Set down the data again in full, keeping every line exactly as it is.

■ ■ ■ ■

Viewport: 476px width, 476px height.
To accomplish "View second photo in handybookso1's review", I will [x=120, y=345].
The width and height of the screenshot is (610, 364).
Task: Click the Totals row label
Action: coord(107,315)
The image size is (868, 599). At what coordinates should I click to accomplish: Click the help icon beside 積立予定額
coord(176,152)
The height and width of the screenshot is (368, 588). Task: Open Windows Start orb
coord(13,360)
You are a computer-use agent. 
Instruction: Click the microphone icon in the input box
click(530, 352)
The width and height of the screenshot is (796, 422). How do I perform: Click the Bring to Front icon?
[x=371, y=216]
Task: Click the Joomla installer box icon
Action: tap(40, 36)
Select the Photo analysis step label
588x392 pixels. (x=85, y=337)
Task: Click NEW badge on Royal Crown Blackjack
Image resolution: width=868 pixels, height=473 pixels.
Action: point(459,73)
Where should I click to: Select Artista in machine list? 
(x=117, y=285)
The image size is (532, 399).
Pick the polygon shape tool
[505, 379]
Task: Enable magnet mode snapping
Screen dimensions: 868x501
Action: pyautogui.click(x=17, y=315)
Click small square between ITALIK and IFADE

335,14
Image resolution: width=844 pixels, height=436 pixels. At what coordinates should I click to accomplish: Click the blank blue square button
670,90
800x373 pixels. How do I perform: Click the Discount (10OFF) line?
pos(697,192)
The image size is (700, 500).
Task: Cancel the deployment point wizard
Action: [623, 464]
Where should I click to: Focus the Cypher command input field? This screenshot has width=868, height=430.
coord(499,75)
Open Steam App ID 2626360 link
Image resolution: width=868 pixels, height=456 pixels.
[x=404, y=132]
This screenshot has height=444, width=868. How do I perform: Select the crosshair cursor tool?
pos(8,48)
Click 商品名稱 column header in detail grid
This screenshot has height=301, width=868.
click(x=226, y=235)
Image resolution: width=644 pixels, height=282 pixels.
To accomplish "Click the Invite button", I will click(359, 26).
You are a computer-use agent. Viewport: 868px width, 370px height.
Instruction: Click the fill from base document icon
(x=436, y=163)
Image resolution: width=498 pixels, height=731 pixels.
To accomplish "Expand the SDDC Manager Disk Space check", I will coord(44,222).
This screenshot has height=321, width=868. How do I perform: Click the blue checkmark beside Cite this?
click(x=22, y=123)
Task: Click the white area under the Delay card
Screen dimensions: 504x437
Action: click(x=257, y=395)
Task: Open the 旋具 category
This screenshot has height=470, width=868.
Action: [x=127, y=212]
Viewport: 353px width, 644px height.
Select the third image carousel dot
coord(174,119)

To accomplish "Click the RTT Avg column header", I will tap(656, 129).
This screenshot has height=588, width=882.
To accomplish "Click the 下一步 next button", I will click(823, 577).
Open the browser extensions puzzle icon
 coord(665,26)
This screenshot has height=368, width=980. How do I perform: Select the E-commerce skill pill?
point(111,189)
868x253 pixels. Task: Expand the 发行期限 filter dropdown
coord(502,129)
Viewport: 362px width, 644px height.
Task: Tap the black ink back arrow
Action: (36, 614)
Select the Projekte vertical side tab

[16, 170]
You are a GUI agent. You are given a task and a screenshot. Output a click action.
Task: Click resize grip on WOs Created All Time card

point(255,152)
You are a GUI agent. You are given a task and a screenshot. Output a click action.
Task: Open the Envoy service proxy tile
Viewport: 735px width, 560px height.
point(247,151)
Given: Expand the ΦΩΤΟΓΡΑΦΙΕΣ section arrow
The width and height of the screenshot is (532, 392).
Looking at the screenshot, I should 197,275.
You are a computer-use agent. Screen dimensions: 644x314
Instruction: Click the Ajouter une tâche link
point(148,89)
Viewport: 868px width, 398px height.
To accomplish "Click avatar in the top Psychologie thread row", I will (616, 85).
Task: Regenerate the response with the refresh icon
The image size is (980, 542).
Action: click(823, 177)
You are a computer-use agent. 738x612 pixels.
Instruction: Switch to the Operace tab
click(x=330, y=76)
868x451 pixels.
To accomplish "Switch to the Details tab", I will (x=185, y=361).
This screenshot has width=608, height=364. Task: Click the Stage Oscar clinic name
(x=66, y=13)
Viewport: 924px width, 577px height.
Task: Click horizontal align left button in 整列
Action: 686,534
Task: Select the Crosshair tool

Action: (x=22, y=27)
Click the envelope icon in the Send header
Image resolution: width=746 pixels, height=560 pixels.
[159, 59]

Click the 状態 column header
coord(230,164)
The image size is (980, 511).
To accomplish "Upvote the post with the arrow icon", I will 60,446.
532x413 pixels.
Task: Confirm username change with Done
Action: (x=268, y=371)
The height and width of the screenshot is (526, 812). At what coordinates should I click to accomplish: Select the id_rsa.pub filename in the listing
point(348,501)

■ ■ ■ ■

* _Exercise result_
Viewport: 476px width, 476px height.
To accomplish "View second photo in handybookso1's review", I will [x=120, y=345].
The width and height of the screenshot is (610, 364).
Task: Click the Totals row label
Action: coord(107,315)
The image size is (868, 599). At what coordinates should I click to accomplish: Click the help icon beside 積立予定額
coord(176,152)
The height and width of the screenshot is (368, 588). Task: Open Windows Start orb
coord(13,360)
You are a computer-use agent. 
Instruction: Click the microphone icon in the input box
click(530, 352)
The width and height of the screenshot is (796, 422). How do I perform: Click the Bring to Front icon?
[x=371, y=216]
Task: Click the Joomla installer box icon
Action: tap(40, 36)
Select the Photo analysis step label
588x392 pixels. (x=85, y=337)
Task: Click NEW badge on Royal Crown Blackjack
Image resolution: width=868 pixels, height=473 pixels.
Action: point(459,73)
Where should I click to: Select Artista in machine list? 
(x=117, y=285)
The image size is (532, 399).
Pick the polygon shape tool
[505, 379]
Task: Enable magnet mode snapping
Screen dimensions: 868x501
Action: pyautogui.click(x=17, y=315)
Click small square between ITALIK and IFADE

335,14
Image resolution: width=844 pixels, height=436 pixels. At what coordinates should I click to accomplish: Click the blank blue square button
670,90
800x373 pixels. How do I perform: Click the Discount (10OFF) line?
pos(697,192)
The image size is (700, 500).
Task: Cancel the deployment point wizard
Action: [623, 464]
Where should I click to: Focus the Cypher command input field? This screenshot has width=868, height=430.
coord(499,75)
Open Steam App ID 2626360 link
Image resolution: width=868 pixels, height=456 pixels.
[x=404, y=132]
This screenshot has height=444, width=868. How do I perform: Select the crosshair cursor tool?
pos(8,48)
Click 商品名稱 column header in detail grid
This screenshot has height=301, width=868.
click(x=226, y=235)
Image resolution: width=644 pixels, height=282 pixels.
To accomplish "Click the Invite button", I will click(359, 26).
You are a computer-use agent. Viewport: 868px width, 370px height.
Instruction: Click the fill from base document icon
(x=436, y=163)
Image resolution: width=498 pixels, height=731 pixels.
To accomplish "Expand the SDDC Manager Disk Space check", I will coord(44,222).
This screenshot has height=321, width=868. How do I perform: Click the blue checkmark beside Cite this?
click(x=22, y=123)
Task: Click the white area under the Delay card
Screen dimensions: 504x437
Action: click(x=257, y=395)
Task: Open the 旋具 category
This screenshot has height=470, width=868.
Action: [x=127, y=212]
Viewport: 353px width, 644px height.
Select the third image carousel dot
coord(174,119)

To accomplish "Click the RTT Avg column header", I will tap(656, 129).
This screenshot has height=588, width=882.
To accomplish "Click the 下一步 next button", I will click(823, 577).
Open the browser extensions puzzle icon
 coord(665,26)
This screenshot has height=368, width=980. How do I perform: Select the E-commerce skill pill?
point(111,189)
868x253 pixels. Task: Expand the 发行期限 filter dropdown
coord(502,129)
Viewport: 362px width, 644px height.
Task: Tap the black ink back arrow
Action: (36, 614)
Select the Projekte vertical side tab

[16, 170]
You are a GUI agent. You are given a task and a screenshot. Output a click action.
Task: Click resize grip on WOs Created All Time card

point(255,152)
You are a GUI agent. You are given a task and a screenshot. Output a click action.
Task: Open the Envoy service proxy tile
Viewport: 735px width, 560px height.
point(247,151)
Given: Expand the ΦΩΤΟΓΡΑΦΙΕΣ section arrow
The width and height of the screenshot is (532, 392).
Looking at the screenshot, I should 197,275.
You are a computer-use agent. Screen dimensions: 644x314
Instruction: Click the Ajouter une tâche link
point(148,89)
Viewport: 868px width, 398px height.
To accomplish "Click avatar in the top Psychologie thread row", I will (616, 85).
Task: Regenerate the response with the refresh icon
The image size is (980, 542).
Action: click(823, 177)
You are a computer-use agent. 738x612 pixels.
Instruction: Switch to the Operace tab
click(x=330, y=76)
868x451 pixels.
To accomplish "Switch to the Details tab", I will (x=185, y=361).
This screenshot has width=608, height=364. Task: Click the Stage Oscar clinic name
(x=66, y=13)
Viewport: 924px width, 577px height.
Task: Click horizontal align left button in 整列
Action: 686,534
Task: Select the Crosshair tool

Action: (x=22, y=27)
Click the envelope icon in the Send header
Image resolution: width=746 pixels, height=560 pixels.
[159, 59]

Click the 状態 column header
coord(230,164)
The image size is (980, 511).
To accomplish "Upvote the post with the arrow icon", I will 60,446.
532x413 pixels.
Task: Confirm username change with Done
Action: (x=268, y=371)
The height and width of the screenshot is (526, 812). At what coordinates should I click to accomplish: Select the id_rsa.pub filename in the listing
point(348,501)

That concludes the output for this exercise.